Court of Appeals of Arkansas, Division II

June 17, 2015

FABIAN TROTTER, APPELLANT
v.
STATE OF ARKANSAS, APPELLEE

APPEAL FROM THE CRITTENDEN COUNTY CIRCUIT COURT. NO. CR-10-9. HONORABLE JOHN N. FOGLEMAN, JUDGE.

C. Brian Williams, for appellant.

No response.

KENNETH S. HIXSON, Judge. WHITEAKER and VAUGHT, JJ., agree.

OPINION

Page 861

KENNETH S. HIXSON, Judge

In July 2010, appellant Fabian Trotter pleaded guilty to possession of marijuana with the intent to deliver in exchange for a four-year probationary term. Appellant's conditions of probation required that he pay all fines, costs, and fees as directed, among other conditions. All payments were directed to be paid in $50 per month installments beginning in August 2010. In October 2013, the State filed a petition to revoke his probation, contending that appellant violated five conditions, including the fines/costs/fees requirement. After a revocation hearing in June 2014, the trial court found, by a preponderance of the evidence, that appellant was inexcusably in violation of this condition. A judgment was entered upon revocation, sentencing appellant to five years in the Arkansas Department of Correction.

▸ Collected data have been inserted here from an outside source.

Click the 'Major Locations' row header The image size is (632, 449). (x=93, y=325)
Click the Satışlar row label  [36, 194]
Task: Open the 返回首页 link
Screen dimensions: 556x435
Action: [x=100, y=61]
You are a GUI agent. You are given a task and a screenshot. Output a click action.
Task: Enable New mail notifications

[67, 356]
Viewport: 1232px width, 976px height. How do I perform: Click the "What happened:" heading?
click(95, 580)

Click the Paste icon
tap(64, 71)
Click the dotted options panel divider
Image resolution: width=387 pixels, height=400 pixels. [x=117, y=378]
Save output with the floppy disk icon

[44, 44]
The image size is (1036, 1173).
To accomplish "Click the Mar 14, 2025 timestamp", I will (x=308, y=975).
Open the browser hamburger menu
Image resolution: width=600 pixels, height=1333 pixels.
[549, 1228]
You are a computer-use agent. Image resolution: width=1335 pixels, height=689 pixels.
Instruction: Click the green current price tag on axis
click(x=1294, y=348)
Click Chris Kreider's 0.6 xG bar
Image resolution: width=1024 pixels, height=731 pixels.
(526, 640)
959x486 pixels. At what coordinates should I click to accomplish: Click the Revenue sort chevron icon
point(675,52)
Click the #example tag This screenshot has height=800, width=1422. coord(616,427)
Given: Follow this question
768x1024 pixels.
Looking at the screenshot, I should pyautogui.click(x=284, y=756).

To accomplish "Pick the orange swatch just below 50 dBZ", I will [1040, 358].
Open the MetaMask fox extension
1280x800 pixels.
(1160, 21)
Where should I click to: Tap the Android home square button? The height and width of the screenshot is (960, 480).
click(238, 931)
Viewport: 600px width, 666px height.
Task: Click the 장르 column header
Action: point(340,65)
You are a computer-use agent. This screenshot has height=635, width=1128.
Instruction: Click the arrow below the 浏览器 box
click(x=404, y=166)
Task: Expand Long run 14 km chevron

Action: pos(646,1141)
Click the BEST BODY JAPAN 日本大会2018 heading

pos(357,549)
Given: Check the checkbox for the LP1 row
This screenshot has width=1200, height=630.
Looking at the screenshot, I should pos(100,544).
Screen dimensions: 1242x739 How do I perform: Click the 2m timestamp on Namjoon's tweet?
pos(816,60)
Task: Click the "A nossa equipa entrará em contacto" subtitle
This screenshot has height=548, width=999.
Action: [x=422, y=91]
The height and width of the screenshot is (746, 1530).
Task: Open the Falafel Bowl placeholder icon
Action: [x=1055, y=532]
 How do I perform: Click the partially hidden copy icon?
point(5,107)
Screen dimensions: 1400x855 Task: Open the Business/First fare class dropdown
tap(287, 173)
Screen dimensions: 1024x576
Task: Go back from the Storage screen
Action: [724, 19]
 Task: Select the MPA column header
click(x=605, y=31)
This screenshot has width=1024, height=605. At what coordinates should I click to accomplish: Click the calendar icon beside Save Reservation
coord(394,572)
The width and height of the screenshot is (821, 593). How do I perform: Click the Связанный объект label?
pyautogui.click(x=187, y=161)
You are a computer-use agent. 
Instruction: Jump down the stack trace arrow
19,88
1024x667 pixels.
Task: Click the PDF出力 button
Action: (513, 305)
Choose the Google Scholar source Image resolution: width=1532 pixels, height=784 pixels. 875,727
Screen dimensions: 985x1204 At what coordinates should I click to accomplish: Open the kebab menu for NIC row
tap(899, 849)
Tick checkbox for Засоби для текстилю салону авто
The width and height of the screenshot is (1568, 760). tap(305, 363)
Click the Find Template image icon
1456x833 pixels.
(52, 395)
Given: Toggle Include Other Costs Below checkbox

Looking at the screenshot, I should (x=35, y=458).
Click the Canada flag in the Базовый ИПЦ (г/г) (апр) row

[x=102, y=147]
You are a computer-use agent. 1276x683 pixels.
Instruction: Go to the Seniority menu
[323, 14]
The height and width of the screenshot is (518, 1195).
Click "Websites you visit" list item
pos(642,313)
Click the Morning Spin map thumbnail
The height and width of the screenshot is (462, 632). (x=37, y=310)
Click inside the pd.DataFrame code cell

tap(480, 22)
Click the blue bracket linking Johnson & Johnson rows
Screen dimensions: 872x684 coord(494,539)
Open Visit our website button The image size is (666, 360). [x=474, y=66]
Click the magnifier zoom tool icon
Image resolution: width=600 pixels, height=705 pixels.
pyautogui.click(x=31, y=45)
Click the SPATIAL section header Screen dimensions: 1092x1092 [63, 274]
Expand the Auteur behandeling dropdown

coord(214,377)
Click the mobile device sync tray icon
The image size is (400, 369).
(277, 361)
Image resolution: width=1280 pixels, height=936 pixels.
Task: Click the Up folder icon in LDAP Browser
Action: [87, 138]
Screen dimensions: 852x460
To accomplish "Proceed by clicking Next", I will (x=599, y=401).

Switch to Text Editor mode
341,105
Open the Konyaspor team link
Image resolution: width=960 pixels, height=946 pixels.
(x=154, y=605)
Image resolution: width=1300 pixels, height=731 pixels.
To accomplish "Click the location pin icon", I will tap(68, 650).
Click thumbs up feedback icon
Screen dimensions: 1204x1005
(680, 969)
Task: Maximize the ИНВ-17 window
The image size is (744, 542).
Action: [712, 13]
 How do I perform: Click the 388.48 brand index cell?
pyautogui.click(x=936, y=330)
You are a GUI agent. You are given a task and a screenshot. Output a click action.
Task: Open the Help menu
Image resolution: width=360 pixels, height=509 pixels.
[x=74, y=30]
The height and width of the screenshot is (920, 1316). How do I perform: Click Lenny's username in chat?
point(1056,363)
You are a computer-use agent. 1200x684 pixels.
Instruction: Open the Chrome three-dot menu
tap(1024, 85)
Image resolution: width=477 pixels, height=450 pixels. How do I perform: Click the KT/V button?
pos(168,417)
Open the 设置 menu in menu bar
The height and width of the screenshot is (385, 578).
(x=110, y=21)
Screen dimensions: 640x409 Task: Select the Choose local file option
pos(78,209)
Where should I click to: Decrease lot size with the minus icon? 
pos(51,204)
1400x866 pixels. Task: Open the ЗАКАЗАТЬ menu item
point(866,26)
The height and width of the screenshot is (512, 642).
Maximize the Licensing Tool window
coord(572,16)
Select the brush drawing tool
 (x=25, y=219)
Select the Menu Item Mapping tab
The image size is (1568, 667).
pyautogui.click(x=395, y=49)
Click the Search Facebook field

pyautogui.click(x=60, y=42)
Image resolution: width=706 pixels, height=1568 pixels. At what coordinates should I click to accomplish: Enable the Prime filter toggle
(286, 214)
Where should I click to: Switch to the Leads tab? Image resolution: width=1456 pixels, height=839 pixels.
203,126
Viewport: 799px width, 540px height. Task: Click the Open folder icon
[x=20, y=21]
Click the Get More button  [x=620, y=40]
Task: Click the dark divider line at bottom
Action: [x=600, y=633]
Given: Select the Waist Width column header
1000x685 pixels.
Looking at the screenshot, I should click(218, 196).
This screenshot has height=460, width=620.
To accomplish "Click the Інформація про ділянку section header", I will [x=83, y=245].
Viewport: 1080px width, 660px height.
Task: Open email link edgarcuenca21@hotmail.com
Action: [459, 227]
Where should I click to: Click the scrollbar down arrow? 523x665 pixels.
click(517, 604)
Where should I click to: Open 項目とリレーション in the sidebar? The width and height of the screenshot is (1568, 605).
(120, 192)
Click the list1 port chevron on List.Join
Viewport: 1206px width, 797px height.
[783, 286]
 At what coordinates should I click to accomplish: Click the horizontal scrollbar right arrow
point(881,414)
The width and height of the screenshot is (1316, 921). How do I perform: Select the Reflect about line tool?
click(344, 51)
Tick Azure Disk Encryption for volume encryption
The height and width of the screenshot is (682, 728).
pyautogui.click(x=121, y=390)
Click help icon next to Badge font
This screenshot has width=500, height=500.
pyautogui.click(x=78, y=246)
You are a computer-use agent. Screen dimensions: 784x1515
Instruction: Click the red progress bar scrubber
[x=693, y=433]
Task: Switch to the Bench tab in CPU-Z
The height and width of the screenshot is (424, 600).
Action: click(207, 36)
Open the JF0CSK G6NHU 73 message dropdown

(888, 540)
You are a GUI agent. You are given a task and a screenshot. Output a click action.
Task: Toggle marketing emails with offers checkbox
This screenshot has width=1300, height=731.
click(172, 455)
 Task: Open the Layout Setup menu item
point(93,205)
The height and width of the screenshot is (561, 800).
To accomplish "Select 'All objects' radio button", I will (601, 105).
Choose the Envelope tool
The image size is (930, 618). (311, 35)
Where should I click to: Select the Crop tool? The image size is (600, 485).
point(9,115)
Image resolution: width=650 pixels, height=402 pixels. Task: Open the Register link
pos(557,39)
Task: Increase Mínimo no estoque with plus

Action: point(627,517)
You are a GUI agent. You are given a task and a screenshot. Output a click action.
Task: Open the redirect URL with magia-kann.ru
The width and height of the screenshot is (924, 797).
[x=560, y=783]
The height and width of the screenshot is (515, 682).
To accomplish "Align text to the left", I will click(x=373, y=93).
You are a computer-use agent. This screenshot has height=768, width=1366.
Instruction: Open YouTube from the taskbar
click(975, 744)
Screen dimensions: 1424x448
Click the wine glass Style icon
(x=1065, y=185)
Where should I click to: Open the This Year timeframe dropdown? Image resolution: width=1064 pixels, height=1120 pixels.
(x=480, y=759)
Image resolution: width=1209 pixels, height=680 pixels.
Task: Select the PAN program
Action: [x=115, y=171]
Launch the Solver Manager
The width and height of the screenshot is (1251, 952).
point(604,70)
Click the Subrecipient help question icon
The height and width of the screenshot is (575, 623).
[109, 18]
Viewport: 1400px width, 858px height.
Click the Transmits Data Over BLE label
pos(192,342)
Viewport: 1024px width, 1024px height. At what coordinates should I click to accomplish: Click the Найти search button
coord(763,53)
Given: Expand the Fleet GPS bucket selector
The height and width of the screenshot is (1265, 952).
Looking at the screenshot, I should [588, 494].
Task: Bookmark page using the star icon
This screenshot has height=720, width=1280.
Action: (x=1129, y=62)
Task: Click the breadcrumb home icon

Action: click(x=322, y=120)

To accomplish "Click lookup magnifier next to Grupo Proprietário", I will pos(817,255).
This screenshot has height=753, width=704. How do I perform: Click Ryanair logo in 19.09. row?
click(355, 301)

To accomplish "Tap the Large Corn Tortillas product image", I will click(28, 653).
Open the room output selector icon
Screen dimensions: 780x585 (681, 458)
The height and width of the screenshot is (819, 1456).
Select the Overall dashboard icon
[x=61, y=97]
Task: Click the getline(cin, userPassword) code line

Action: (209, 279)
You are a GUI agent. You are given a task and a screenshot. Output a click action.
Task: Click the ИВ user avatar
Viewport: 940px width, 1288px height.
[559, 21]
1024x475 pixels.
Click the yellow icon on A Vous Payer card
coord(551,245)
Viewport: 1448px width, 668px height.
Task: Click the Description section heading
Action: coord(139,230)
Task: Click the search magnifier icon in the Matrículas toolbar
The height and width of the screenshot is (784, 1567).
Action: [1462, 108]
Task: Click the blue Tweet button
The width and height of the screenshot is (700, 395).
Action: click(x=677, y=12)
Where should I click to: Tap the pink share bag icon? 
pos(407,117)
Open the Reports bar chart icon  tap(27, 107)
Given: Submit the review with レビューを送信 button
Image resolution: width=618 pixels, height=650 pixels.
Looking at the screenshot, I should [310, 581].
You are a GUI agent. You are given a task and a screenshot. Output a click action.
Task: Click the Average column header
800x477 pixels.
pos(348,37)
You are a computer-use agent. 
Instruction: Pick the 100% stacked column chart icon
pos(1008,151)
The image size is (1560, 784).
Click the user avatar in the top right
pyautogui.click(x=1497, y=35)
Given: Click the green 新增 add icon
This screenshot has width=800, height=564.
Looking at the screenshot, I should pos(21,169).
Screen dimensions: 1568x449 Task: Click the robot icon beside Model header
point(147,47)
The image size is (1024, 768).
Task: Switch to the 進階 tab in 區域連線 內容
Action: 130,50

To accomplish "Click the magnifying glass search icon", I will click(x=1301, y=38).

Appellant's attorney filed a timely notice of appeal from the judgment upon revocation and ordered the entire trial-court record. Subsequently, appellant's attorney filed a no-merit brief pursuant to Arkansas Supreme Court Rule 4-3(k) (2014), along with a motion to be relieved as counsel, asserting that there is no issue of arguable merit to present on appeal. A request to withdraw on the ground that the appeal is wholly without merit shall be accompanied by a brief including an abstract and addendum. Ark. S.Ct. R. 4-3(k)(1). The brief shall contain an argument section that consists of a list of all rulings adverse to the defendant made by the circuit court with an explanation as to why each adverse ruling is not a meritorious ground for reversal. Ark. S.Ct. R. 4-3(k)(1). Counsel's brief recites the entirety of Rule 4-3(k)(1).

Although appellant was sent a copy of his attorney's brief and motion by mail, notifying appellant of his right to present pro se points for reversal, appellant did

Page 862

not file any pro se points. The State did not file a brief with our court.

In furtherance of the goal of protecting Constitutional rights, it is both the duty of counsel and of this court to perform a full examination of the proceedings as a whole to decide if an appeal would be wholly frivolous. Campbell v. State, 74 Ark.App. 277, 47 S.W.3d 915 (2001). After a full examination under the proper standards, we hold that counsel provided a compliant " no merit" brief demonstrating that an appeal would be wholly without merit, and further, that counsel's motion to be relieved should be granted.

The only adverse ruling was the decision to revoke probation. The burden upon the State in a revocation proceeding is to prove by a preponderance of the evidence that the defendant inexcusably failed to comply with at least one condition of his probation. Amos v. State, 2011 Ark.App. 638; Ark. Code Ann. § 16-93-308(d) (Supp. 2011). This court will not reverse unless the trial court's findings are clearly against the preponderance of the evidence, and our court defers to the credibility determinations made by the trial court and the weight it assigns to the evidence. Gossett v. State, 87 Ark.App. 317, 191 S.W.3d 548 (2004). Once the State introduces evidence of nonpayment, the defendant then has the burden of going forward with some reasonable excuse for his failure to pay as ordered. Sanders v. State, 2012 Ark.App. 697. The ultimate burden of persuasion remains on the State, but it need only prove one violation in order to support the revocation of probation. Id.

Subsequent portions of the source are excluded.